Choral anthem by Henry Purcell

"Hear my prayer, O Lord", Z. 15, is an eight-part choral anthem by the English composer Henry Purcell (1659–1695). The anthem is a setting of the first verse of Psalm 102 in the version of the Book of Common Prayer. Purcell composed it c. 1682, at the beginning of his tenure as Organist and Master of the Choristers for Westminster Abbey.

== History and music ==
The composition is thought to have been intended to be part of a longer work, indicated by several blank pages following it in the autograph, which is held by the Fitzwilliam Museum in Cambridge. The text of the extant music are the first verse of Psalm 102: "Hear my prayer, O Lord, and let my crying come unto thee.". Purcell set it for an a cappella choir consisting of eight voice parts: two soprano parts, two altos, two tenors and two basses (SSAATTBB). The anthem is 34 measures long, and is written in the key of C minor. Some arrangements include a continuo instrumental accompaniment. Musicologist and historian Franklin B. Zimmerman designated the anthem as "Z. 15" in his catalogue of Purcell's works. The duration of performances and recordings of this work varies considerably, from about two minutes to over three minutes in length.

Purcell begins the composition with a simple setting of the first line on one tone, with only one exception, a minor third up on the word "O". After the first phrases, Purcell employs six to eight parts, in complex "pungent" harmonies which build to what the conductor Robert King calls "an inexorable vocal crescendo lasting over three minutes, culminating on a monumental discord on the last repetition of 'come. Musicologist Timothy Dickey notes that Purcell "gradually amplified the vocal texture, and intensifies the harmonic complexity, until all eight voices combine in a towering dissonant tone cluster which desperately demands the final cadential resolution."
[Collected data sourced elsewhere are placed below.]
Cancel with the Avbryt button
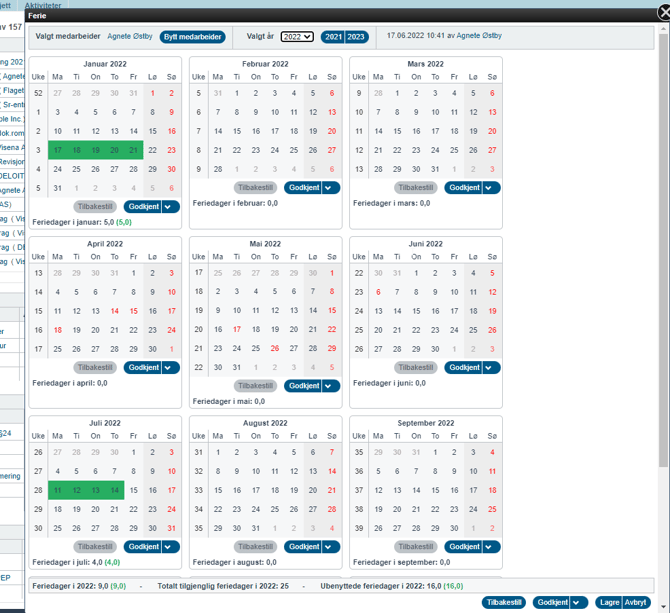Screen dimensions: 670x613 [x=635, y=603]
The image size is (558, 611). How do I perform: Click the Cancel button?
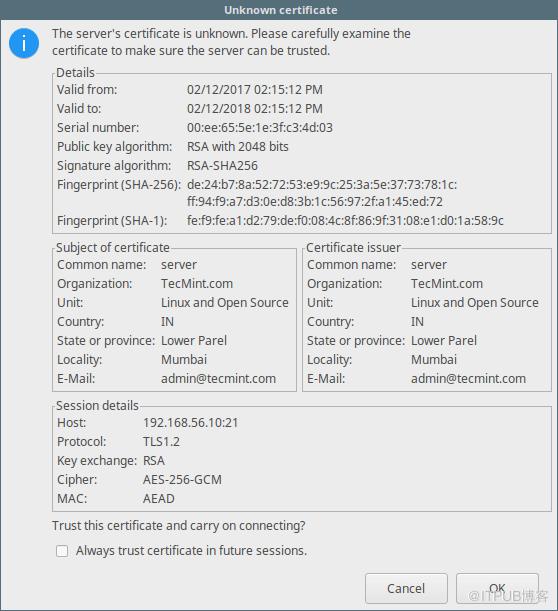(x=406, y=588)
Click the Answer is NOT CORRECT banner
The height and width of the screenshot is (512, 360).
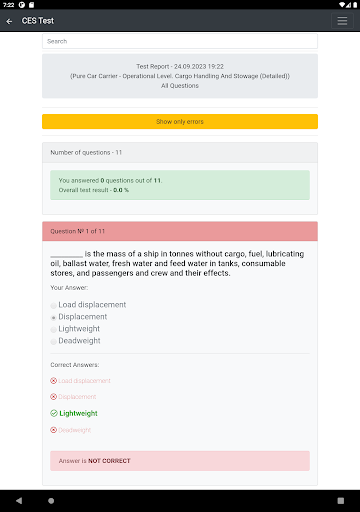[x=180, y=461]
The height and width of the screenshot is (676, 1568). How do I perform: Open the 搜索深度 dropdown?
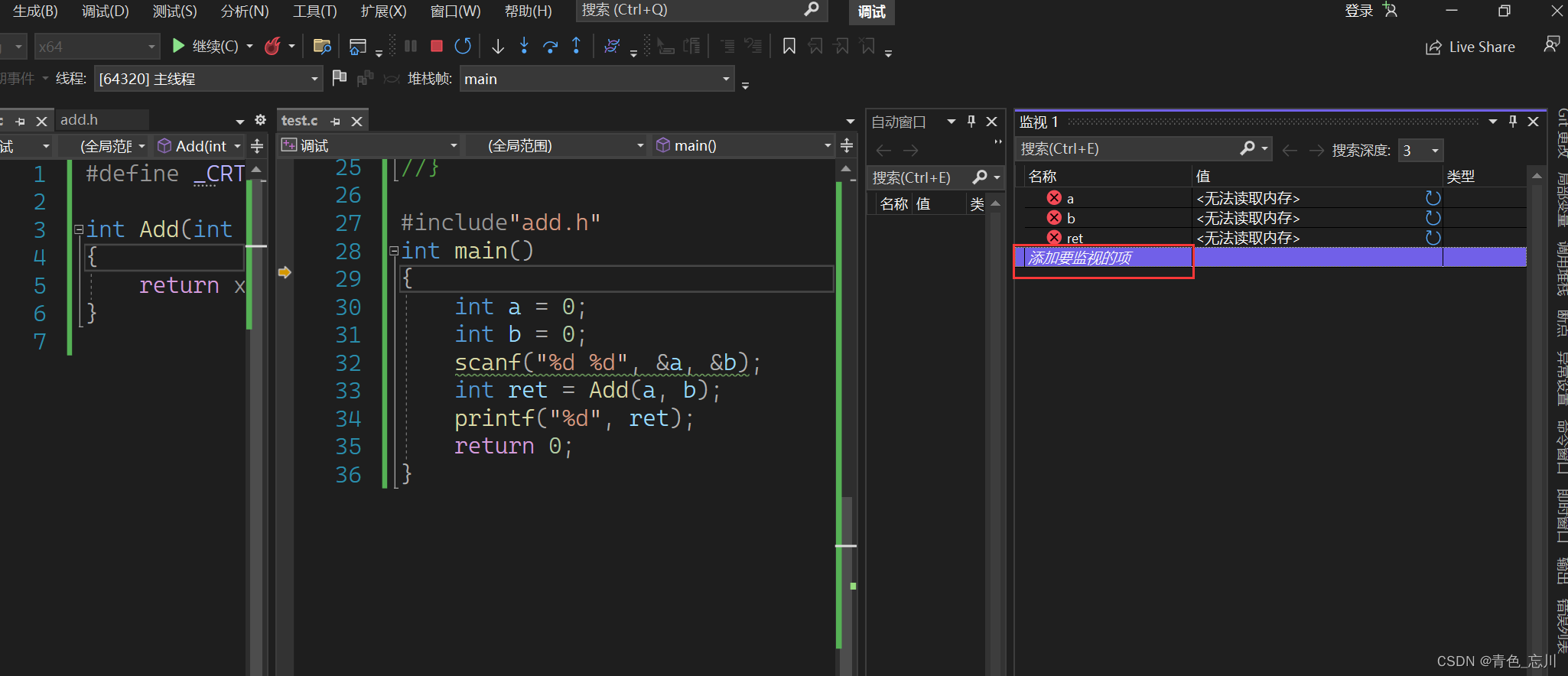(1435, 151)
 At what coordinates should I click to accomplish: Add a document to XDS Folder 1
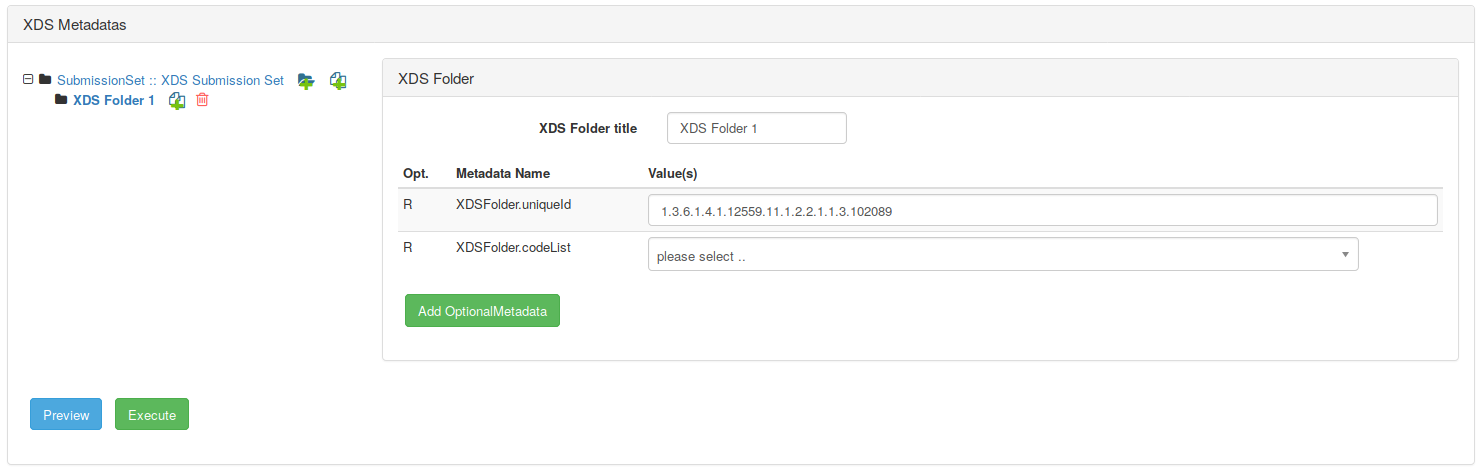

The anthem has been recorded many times, including a 1995 release by the Collegium Vocale Gent, conducted by Philippe Herreweghe, and one from 2006 by the Choir of Clare College Cambridge, conducted by Timothy Brown.

== Legacy ==

The Swedish composer Sven-David Sandström used this piece for a composition of the same name, wherein, just shortly before the final cadence, the pieces collapses and builds up again from small bits of melody from the original.